Interpretation and Implications:
The membrane-stabilizing effect observed in the heat-induced hemolysis assay is significant because erythrocyte membranes are structurally similar to lysosomal membranes. Stabilization of lysosomal membranes is a key anti-inflammatory mechanism, preventing the release of hydrolytic enzymes that exacerbate tissue damage. The concentration-dependent activity and high r² value (0.99) support a specific interaction between essential oil phytochemicals and membrane components.

The lack of significant thrombolytic activity suggests that the anti-inflammatory effects of A. calcarata are not mediated by fibrin dissolution but rather by direct membrane protection and potentially by inhibition of inflammatory mediators, as reported in prior studies. The favorable physicochemical properties of the emulgel—appropriate pH, good spreadability, shear-thinning viscosity, and stability—indicate its suitability as a topical formulation.

Limitations and Future Directions
This study was limited to in vitro assays, which, while providing mechanistic insights, do not capture the complexity of in vivo inflammatory responses. Future research should include:

• In vivo anti-inflammatory studies (e.g., animal models of edema or dermatitis).
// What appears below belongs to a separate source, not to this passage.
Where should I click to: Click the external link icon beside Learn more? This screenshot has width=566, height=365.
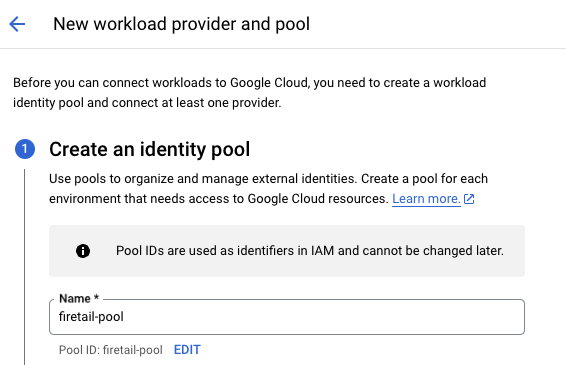[469, 199]
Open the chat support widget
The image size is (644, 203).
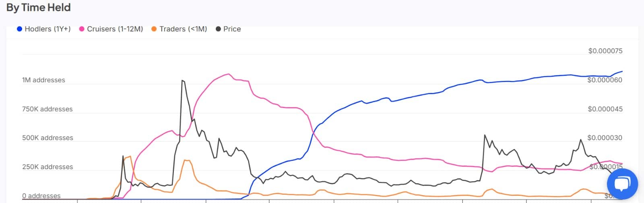point(622,184)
• Investigation of specific molecular mechanisms, such as cyclooxygenase (COX) and lipoxygenase (LOX) inhibition, cytokine modulation, and nuclear factor kappa-B (NF-κB) pathway involvement.
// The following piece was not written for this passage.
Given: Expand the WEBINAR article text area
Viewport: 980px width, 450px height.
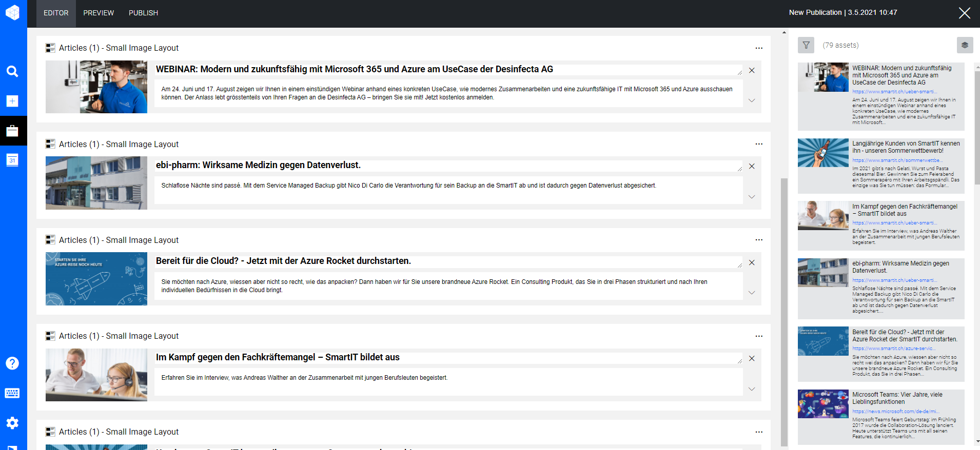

• Optimization of essential oil concentration and formulation variables through dose-response and stability studies.

• Evaluation of skin irritation, sensitization potential, and clinical efficacy in human subjects.

Conclusions
A novel topical emulgel incorporating A. calcarata rhizome essential oil was successfully formulated and demonstrated concentration-dependent anti-inflammatory activity through membrane stabilization in vitro. The formulation exhibited favorable physicochemical properties, including appropriate pH, good spreadability, pseudoplastic rheology, and stability. These findings support the potential of A. calcarata essential oil emulgel as a promising natural topical anti-inflammatory agent, warranting further in vivo and clinical investigation.

Full text:

https://www.xiahepublishing.com/2835-6357/FIM-2025-00029

The study was recently published in the Future Integrative Medicine.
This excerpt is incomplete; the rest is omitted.